_SELECTED EXTRACT_.
Few in Ramallah think there is any future in direct military confrontation with the Israeli Army, the best trained and equipped in the Middle East. Only five members of Israeli security forces have been killed , three in shooting battles, over the past two weeks, while nearly 100 Palestinians and Israeli-Arabs have died.

"What can we do? Nothing," says Mr. Barghouti. "The Israelis have helicopters, rockets, tanks. It would take them 10 minutes to get into the center of Ramallah" from their positions on the outskirts, if they wanted to.

Palestinian forces are poorly equipped - barely half of them even have guns say officials here, and few of them carry more than a simple rifle.

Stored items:
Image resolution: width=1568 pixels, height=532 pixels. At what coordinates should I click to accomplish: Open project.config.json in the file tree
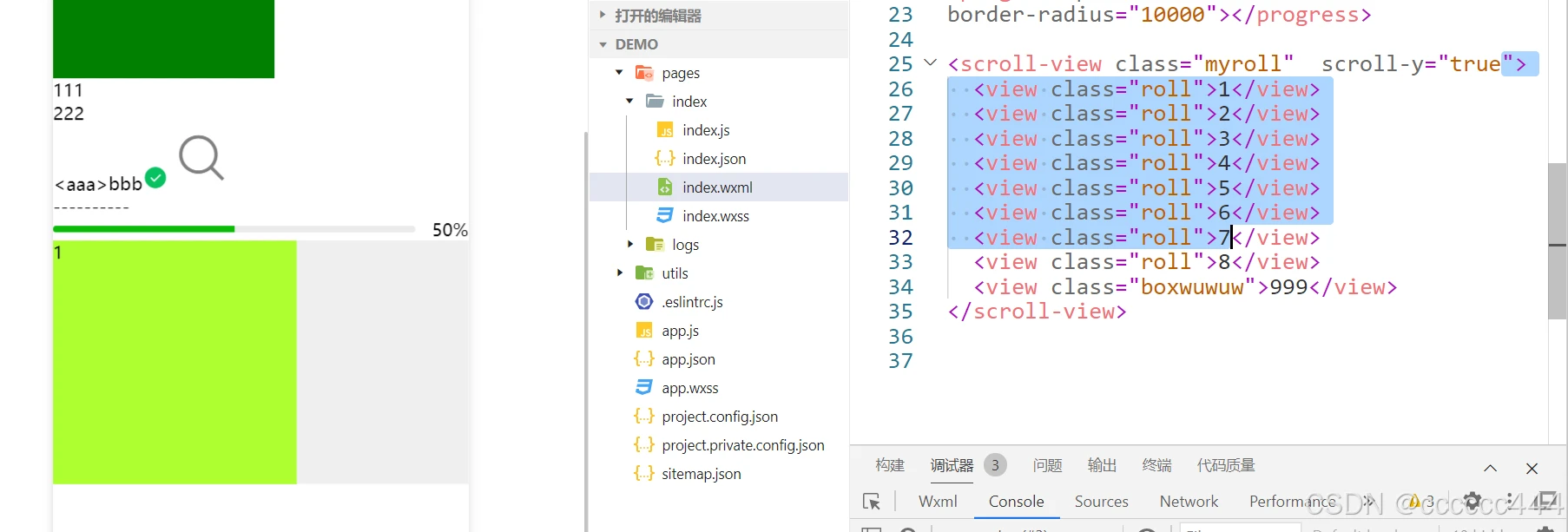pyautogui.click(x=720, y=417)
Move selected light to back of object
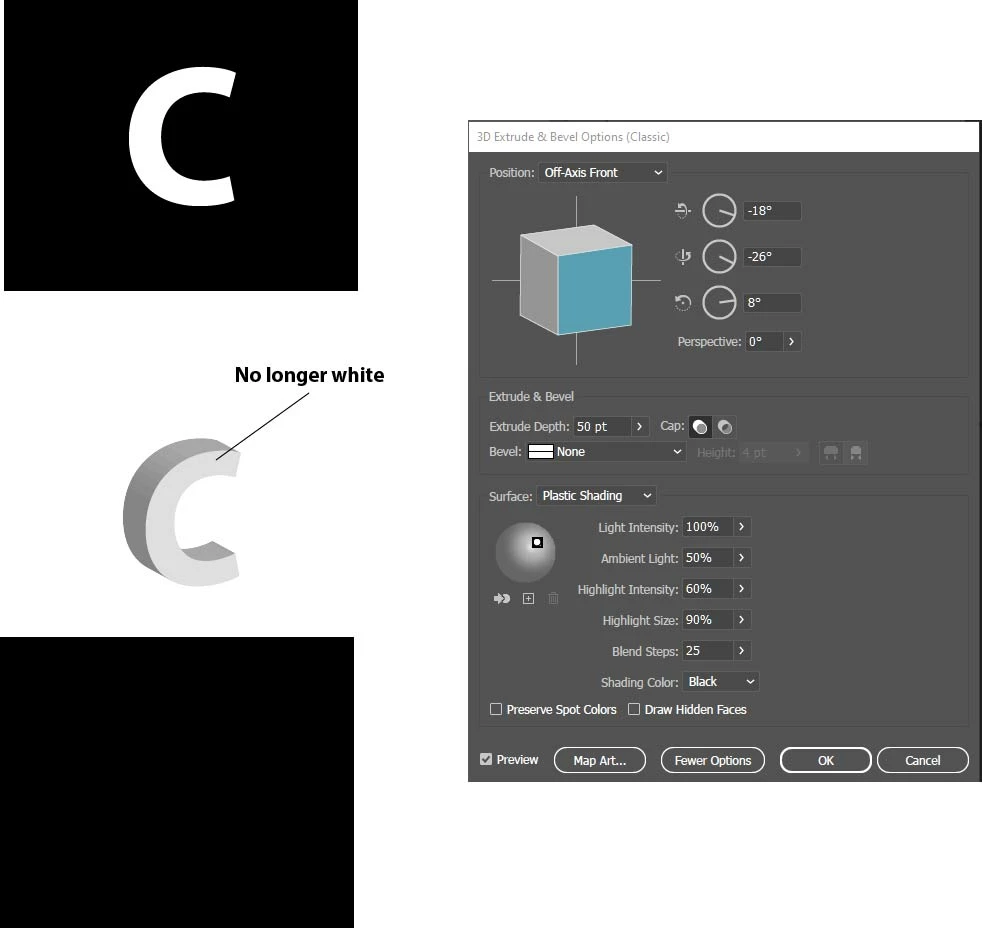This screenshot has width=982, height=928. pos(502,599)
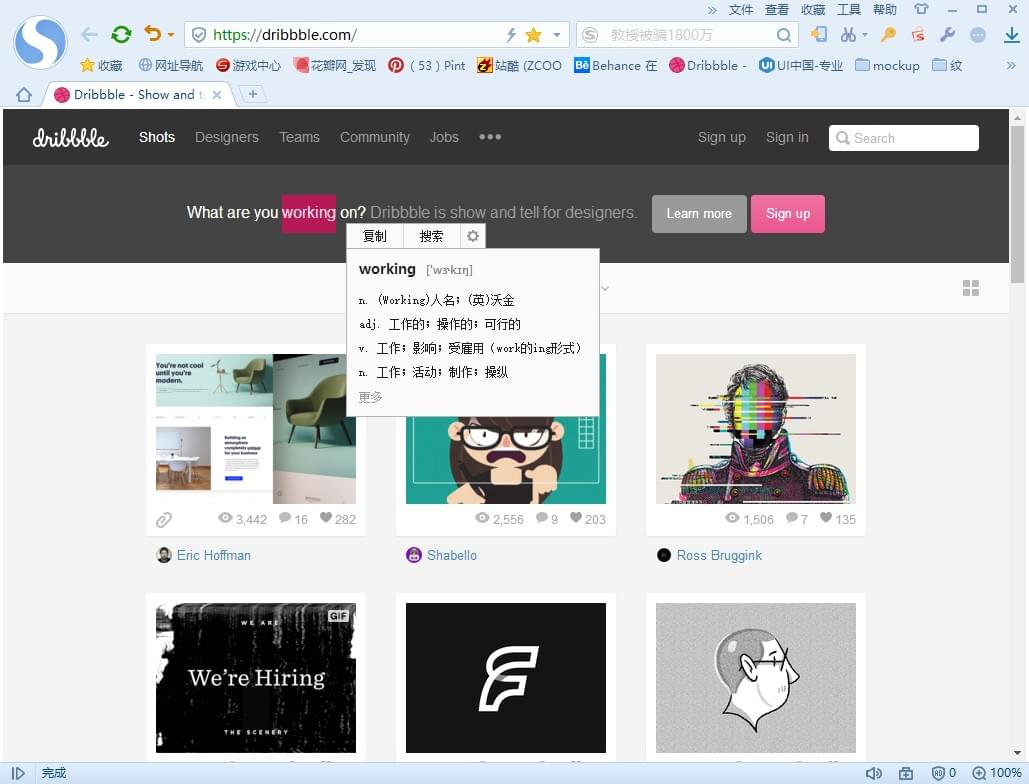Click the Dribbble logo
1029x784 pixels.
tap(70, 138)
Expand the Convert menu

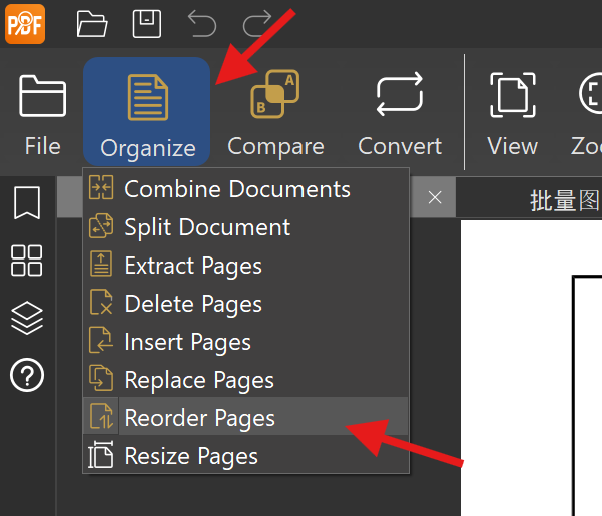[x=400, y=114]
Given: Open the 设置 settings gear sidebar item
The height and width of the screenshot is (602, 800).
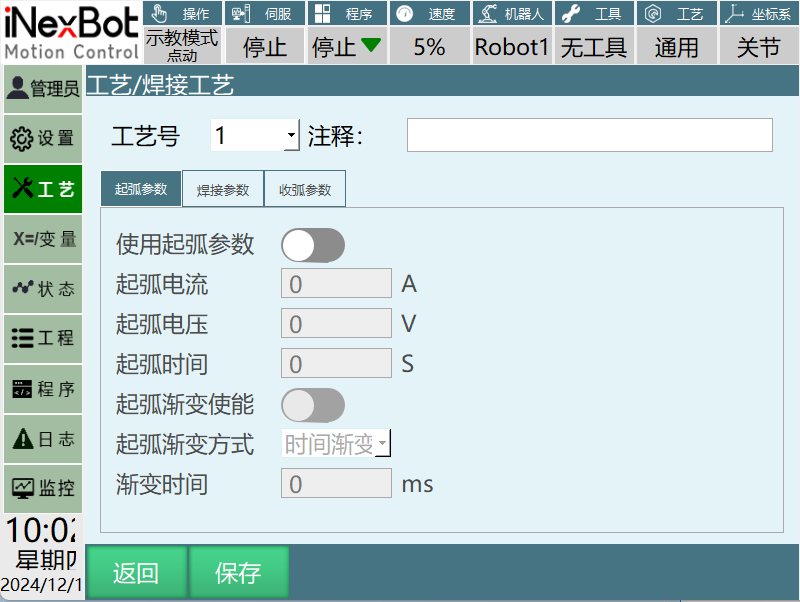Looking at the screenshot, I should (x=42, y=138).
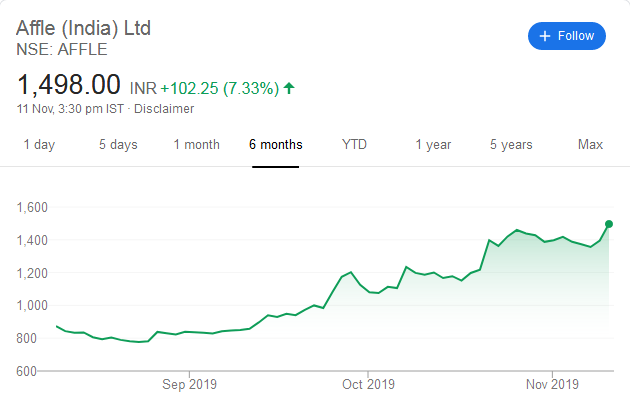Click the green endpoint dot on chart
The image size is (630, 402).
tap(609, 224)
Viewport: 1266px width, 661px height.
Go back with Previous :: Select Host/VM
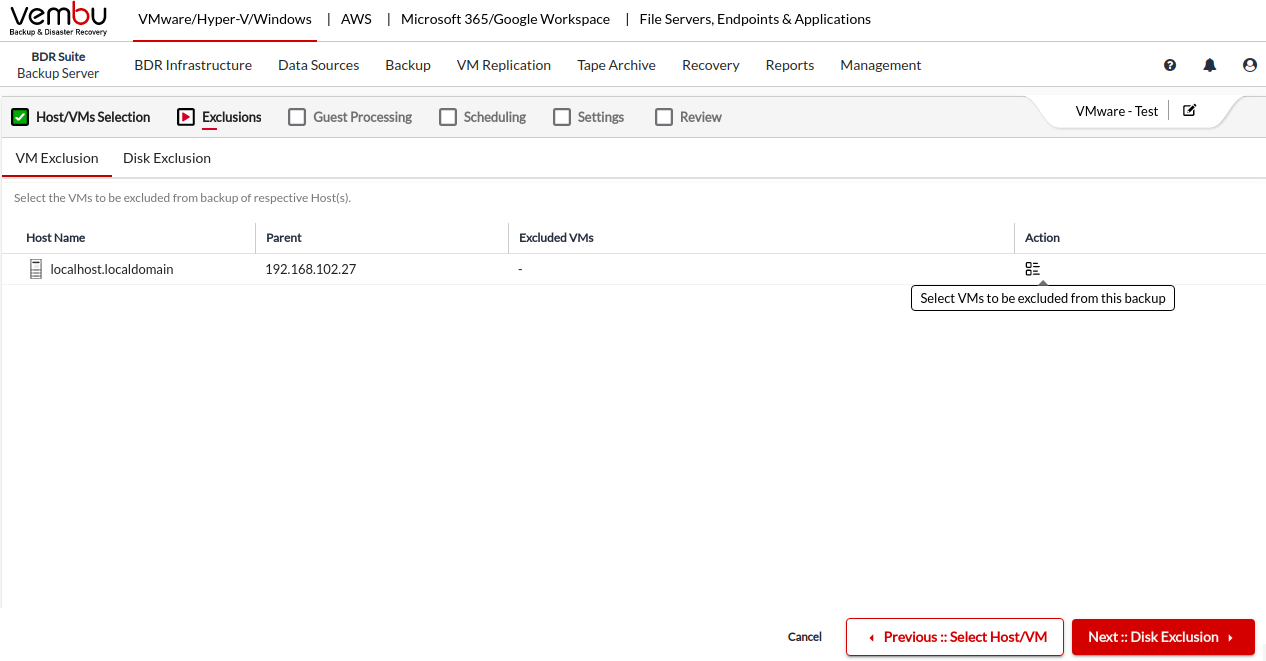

_BRIEF_. Edit the passage about Ramallah: rewrite the part that opens with the words containing "Few in Ramallah" and closes with "a simple rifle.", replacing "Ramallah" with "the city". Nothing in the material is needed here.

_EXERCISE RESPONSE_.
Few in the city think there is any future in direct military confrontation with the Israeli Army, the best trained and equipped in the Middle East. Only five members of Israeli security forces have been killed , three in shooting battles, over the past two weeks, while nearly 100 Palestinians and Israeli-Arabs have died.

"What can we do? Nothing," says Mr. Barghouti. "The Israelis have helicopters, rockets, tanks. It would take them 10 minutes to get into the center of the city" from their positions on the outskirts, if they wanted to.

Palestinian forces are poorly equipped - barely half of them even have guns say officials here, and few of them carry more than a simple rifle.